Грегори чуть подался вперед и, заглянув девушке прямо в глаза, накрыл своей теплой широкой ладонью ее руку, напряженно зажавшую белоснежную салфетку. Патриция вздрогнула и высвободила руку.
— Кто причинил вам боль? — без тени игры или насмешки продолжал он.— Может быть, мужчина?
Конечно, подумала Патриция, ничего другого ему и в голову не могло прийти. В нервозности и недоверчивости молодой девушки обязательно виноват неудачный роман, других причин просто не существует.
— У вас создалось неправильное впечатление обо мне,— холодно произнесла она.
— Не думаю, — задумчиво возразил он. — Я очень хорошо чувствую людей.
— Значит, я исключение,— отрезала Патриция.

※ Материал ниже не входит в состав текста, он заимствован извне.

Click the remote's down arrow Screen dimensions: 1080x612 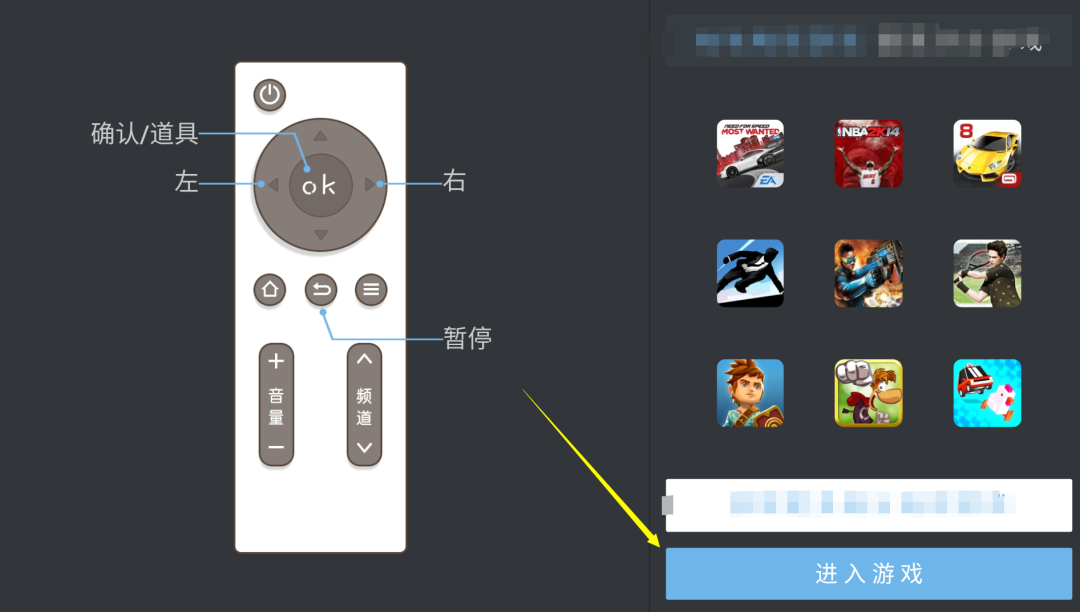point(321,235)
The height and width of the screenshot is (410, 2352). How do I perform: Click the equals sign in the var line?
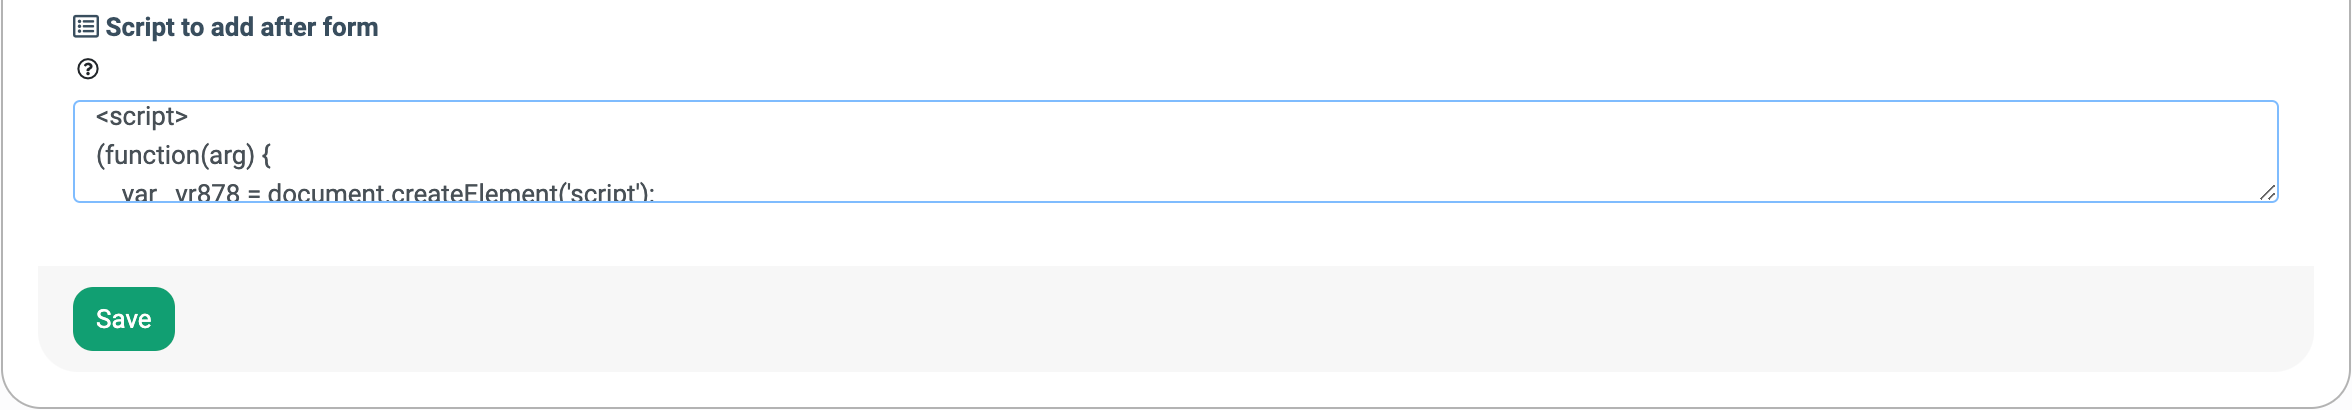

— Может быть, но вы как-то странно ведете себя. Скажите, а эта вечеринка, подготовка к которой отбирает у вас столько душевных сил, как-то связана с вашим отцом?
— Да, она посвящена его шестидесятилетнему юбилею.
— И она так важна для вас? — Грегори Адамc испытующе смотрел на нее.
— По-моему, для каждого нормального человека день рождения его отца — дата важная, — с пафосом произнесла девушка.
— Я согласен, но не до такой же степени. Ваше поведение кажется мне несколько странным.
— На что вы намекаете? — вспыхнула Патриция.
— А я вам сейчас объясню,— совершенно спокойно ответил мужчина.
Несмотря на удивительные ароматы изысканных блюд, несмолкающий гул разговоров, блеск окружающей обстановки, Грегори без труда удалось завладеть всем ее вниманием, и он заговорил тоном судебного исполнителя:
— Мне с самого начала было ясно, что на аукционе вы чувствовали себя не в своей тарелке. Все присутствовавшие относились к происходящему с изрядной долей юмора, а вы были сама серьезность. А реакция зала на ваше вступление в торги была абсолютно единодушной: удивление. Еще не зная, кто вы и где ваше место, я обратил внимание, сколько людей обернулись, когда вы подняли руку. Напрашивается вывод, что от вас такого поведения никто не ждал.
Патриции совсем не понравилось то, о чем говорил Грегори. Ее предположение о том, что он еще до эпизода знакомства исподтишка наблюдал за ней, подтверждалось.
— Потом,— продолжал проницательный мужчина,— вы хотели только меня и никого больше. Назначили такую высокую цену, которую никто другой не захотел платить даже в целях исключительно благородных. Не захотели, потому что рассуждали здраво и не были, как вы, одержимы...
— Значит, вы считаете, что я была одержима идеей заполучить вас?— возмутилась Патриция.
— Ну, не совсем так,— возразил Грегори.— В какой-то момент я подумал, что вы хотели эпатировать публике, как бы нарочно пошатнуть свою безупречную репутацию...
— Это ваше предположение,— почти зло перебила его девушка,— еще более нелепое, чем предыдущее!
— Ну я же оговорился, что подумал так только вначале. Но когда я захотел представиться, вы были... он задумался, чтобы подобрать нужное слово, — были такой неприступной или, лучше сказать, отстраненной, равнодушной. Как будто уже потеряли интерес к моей персоне. Но что-то ведь заставляло вас прибегнуть к моей помощи, какая-то необходимость.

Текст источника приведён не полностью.